Several are quite new to be considered classics—Radio Golf and Rock 'n' Roll both are 21st-century plays—while others are burnished with age. New or old, they are worthy works of wit and wisdom which we warmly welcome! Shows are listed in order of production dates including preview performances. The first four shows already are running.

—Radio Golf: The final work in August Wilson's 10-play Century Cycle is set in Pittsburgh's gentrifying Hill District in the 1990s and features descendants of characters from several earlier plays. Wilson deals with serious issues, yet the play mainly is a comedy with an upbeat ending. Court Theatre offers an astonishing cast—James T. Alfred, Allen Gilmore, Ann Joseph, James Vincent Meredith, and Alfred H. Wilson—under director Ron OJ Parsons. Running through Sept. 30 at Court Theatre. Info/tickets: CourtTheatre.org .
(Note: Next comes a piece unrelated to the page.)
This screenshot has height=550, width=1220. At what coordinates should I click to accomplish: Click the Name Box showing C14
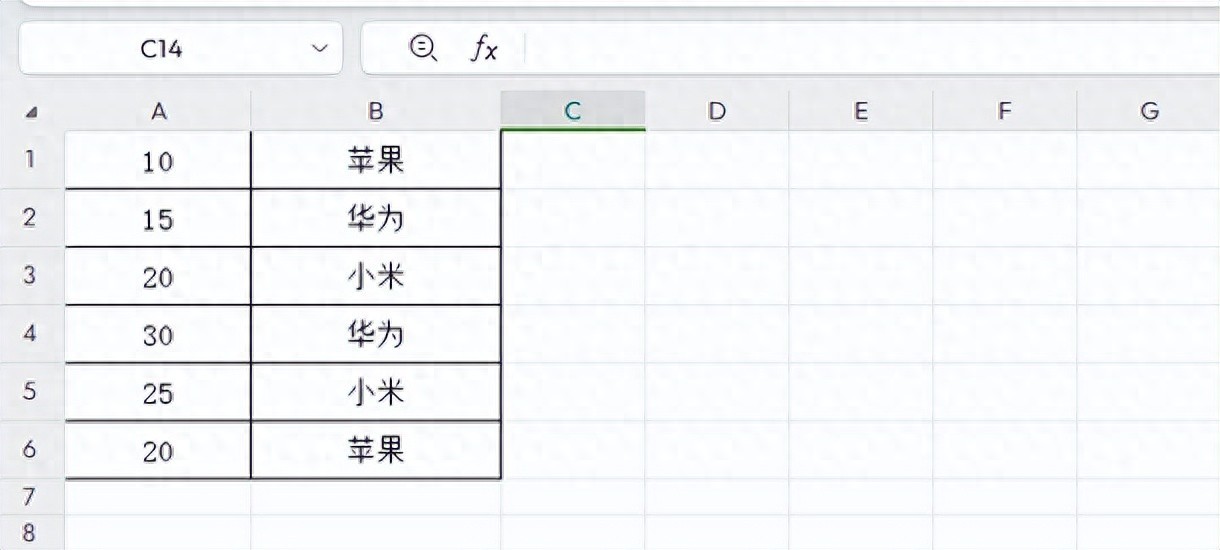coord(160,48)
—Six Degrees of Separation: New York City's glitterati know that Old Money hires a driver while the Nouveau Riche hire a chauffeur. But how does this white elite respond when the son of a famous African-American celebrity charms them? Should they trust this total stranger? Veteran director Steve Scott tackles this award-winning John Guare comedy in Red Twist's intimate space, which will make you feel like part of the family, so remember that a pot of jam is the perfect gift. Running through Oct. 7 at Red Twist Theatre. Info/tickets: Redtwist.org .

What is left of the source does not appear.